Por Juan Manuel De Prada |
También se me revuelven las tripas (y me sacuden las náuseas) cuando escucho a nuestros gobernantes lacayos apelar constantemente a la «unidad» de los españoles,
que según su retórica huera logrará resistir los embates del virus. Pero estos politicastros llevan toda la vida alimentando nuestras disensiones, cebando nuestras rencillas, azuzando una demogresca constante
que los ha hecho fuertes, a costa de tornarnos a nosotros cada vez más débiles e impotentes, más enviscados en la anatemización del prójimo. Que unos tipejos que han hecho de las disensiones
y la división social el cimiento de su hegemonía invoquen ahora la «unidad» causa, en verdad, repeluzno; un repeluzno al menos tan acongojante como aquel que nos hizo temblar cuando en mitad de la
crisis económica última (o penúltima, puesto que ya estamos hundidos en otra, acaso mucho más atroz) se inventaron un eslogan repulsivo que rezaba así: «Esto lo arreglamos entre todos».
Que, traducido al román paladino, significaba: «Esta crisis, que hemos causado nosotros, la vais a pagar vosotros, pringados. Y encima luego nos vais a seguir votando con entusiasmo, porque os encanta que os den
cañita brava».
Y, ahora, ¿de qué «unidad» hablan estos miserables? Durante décadas se han preocupado de modelar una disociedad de gentes ensimismadas en el disfrute de
sus ‘derechos’ (caprichos egoístas y a menudo aberrantes santificados mediante leyes inicuas), incapacitadas para el sacrificio y la renuncia, envenenadas de un emotivismo chorras al que le basta echar la
lagrimilla en cuanto escucha una musiquita pegadiza o se le exhorta a retuitear cualquier mamonada sensiblera. A esta disociedad decrépita y narcisista se le solicita ahora que salga a los balcones, para aplaudir retóricamente
a los sanitarios a los que ni siquiera se provee de ropas adecuadas para evitar el contagio, o a berrear gregariamente una tonadilla del Dúo Dinámico. Y la disociedad decrépita y narcisista sale a los
balcones, encantadísima de que su egoísmo salga tan barato; sospechando tal vez que estos aspavientos ternuristas no son sino experimentos sociológicos con los que los amos del cotarro calibran nuestro
grado de mansedumbre, como se calibra la mansedumbre de una cobaya sometiéndola a mil enojosas pejigueras. A fin de cuentas, a nosotros sólo nos someten a unas pocas: la hipocresía de los aplausitos, la
matraca de la cancioncita dinámica, el heroísmo democrático de lavarnos las manos y la pelmada de quedarnos en casa.
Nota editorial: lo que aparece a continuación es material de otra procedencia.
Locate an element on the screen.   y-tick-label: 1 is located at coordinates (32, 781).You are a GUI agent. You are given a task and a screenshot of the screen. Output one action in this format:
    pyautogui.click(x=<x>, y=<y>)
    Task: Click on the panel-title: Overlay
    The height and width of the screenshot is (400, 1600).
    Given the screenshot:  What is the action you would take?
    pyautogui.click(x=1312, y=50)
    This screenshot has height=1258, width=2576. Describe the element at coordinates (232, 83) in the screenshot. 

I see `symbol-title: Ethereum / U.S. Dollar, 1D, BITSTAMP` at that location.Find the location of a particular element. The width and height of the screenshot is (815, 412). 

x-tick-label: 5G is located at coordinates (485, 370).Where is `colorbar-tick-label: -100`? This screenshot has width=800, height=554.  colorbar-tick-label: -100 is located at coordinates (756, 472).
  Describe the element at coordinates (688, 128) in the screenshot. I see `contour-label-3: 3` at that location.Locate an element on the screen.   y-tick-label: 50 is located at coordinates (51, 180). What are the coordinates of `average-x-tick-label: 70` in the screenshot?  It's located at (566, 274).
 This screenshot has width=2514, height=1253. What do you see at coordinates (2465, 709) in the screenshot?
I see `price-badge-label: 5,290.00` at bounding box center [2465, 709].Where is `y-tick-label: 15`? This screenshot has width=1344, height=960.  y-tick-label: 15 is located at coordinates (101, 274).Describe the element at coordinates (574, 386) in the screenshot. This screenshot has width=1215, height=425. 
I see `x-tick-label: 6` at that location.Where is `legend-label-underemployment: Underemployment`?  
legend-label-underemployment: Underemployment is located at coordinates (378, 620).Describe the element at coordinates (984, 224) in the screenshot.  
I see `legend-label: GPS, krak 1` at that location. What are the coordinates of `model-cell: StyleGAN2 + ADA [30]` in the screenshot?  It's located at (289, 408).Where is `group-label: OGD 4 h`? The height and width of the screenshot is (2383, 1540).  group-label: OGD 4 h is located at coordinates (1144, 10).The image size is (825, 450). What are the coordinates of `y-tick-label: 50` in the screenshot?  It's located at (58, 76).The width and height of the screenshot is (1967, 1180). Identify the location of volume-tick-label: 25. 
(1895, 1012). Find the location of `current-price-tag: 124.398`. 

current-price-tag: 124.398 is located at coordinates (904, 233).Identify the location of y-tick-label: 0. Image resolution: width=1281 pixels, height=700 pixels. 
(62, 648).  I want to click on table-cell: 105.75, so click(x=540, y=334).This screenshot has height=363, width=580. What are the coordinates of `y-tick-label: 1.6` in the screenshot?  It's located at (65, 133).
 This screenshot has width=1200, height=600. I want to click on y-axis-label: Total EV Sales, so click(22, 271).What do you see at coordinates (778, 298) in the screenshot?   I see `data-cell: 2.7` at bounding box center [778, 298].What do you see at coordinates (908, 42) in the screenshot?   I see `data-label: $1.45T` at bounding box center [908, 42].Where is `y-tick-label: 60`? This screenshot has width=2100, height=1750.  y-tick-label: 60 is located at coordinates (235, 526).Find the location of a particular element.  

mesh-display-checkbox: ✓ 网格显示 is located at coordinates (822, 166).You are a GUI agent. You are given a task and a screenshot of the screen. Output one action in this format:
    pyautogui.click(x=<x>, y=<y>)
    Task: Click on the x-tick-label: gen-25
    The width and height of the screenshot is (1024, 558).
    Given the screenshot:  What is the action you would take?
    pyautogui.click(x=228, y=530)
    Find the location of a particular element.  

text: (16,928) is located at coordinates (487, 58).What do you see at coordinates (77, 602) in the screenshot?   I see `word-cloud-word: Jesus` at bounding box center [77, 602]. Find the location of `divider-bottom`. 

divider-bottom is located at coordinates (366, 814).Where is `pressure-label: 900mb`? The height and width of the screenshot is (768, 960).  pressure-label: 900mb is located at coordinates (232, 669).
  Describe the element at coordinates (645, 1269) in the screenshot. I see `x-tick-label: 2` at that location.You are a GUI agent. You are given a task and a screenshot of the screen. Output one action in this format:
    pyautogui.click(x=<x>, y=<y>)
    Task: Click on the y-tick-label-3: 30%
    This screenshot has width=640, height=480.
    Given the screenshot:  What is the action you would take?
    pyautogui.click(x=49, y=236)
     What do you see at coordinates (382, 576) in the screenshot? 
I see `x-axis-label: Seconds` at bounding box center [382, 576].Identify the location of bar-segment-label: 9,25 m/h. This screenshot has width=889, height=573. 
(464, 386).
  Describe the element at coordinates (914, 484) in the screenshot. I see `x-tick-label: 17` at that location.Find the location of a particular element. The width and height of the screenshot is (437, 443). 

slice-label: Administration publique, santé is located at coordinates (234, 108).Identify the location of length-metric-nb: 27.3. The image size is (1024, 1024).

Pero los duelos con porno son menos.
Y, en cualquier caso, quedarse en casa es mucho menos sufrido y expuesto que salir a la calle cada día a ganarse el pan y recolectar virus. La única ‘unión’
social verdadera ante una plaga de estas características hubiese exigido, primeramente, aislar de su influjo a nuestros ancianos y enfermos y, en general, a la población más vulnerable; y, a continuación,
obligar a toda la población sana a seguir activa (y no desde su casa, sino desde sus respectivas empresas). De este modo se hubiese generado una auténtica solidaridad nacional, una unión indestructible
entre quienes desempeñan oficios manuales y profesiones liberales, entre agricultores y funcionarios, entre currantes de la economía real y ejecutivos de la economía financiera, que así se habrían
intercambiado solidariamente virus y anticuerpos y habrían aprendido a remar en el mismo barco. Lo que se ha hecho, por el contrario, sólo servirá para abrir una brecha insalvable entre los unos (damnificados)
y los otros (beneficiarios o siquiera indemnes), que no hará sino generar más rencillas y resentimientos, más odios supurantes que algún día acabarán estallando. Pero tal vez para
entonces la chusma de famosetes y la patulea de gobernantes ineptos ya se haya puesto a salvo, en algún paraíso fiscal o búnker blindado contra virus y virulencias; y, como suele ocurrir en todos los crepúsculos
de la Historia, también entonces pagarán justos por pecadores.